■ Source data

== == ==

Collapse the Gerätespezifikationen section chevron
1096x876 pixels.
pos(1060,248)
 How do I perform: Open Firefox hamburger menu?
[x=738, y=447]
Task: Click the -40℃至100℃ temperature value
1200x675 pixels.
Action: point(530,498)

== == ==

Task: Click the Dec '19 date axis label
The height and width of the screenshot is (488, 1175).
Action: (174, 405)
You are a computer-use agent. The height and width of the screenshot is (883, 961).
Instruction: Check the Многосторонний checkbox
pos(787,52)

== == ==

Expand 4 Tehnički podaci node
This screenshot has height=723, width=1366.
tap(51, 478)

== == ==

■ What you should do
Copy out every line of the data that includes "Task".

■ Answer for this exercise
Task: Click the -40℃至100℃ temperature value
Task: Click the Dec '19 date axis label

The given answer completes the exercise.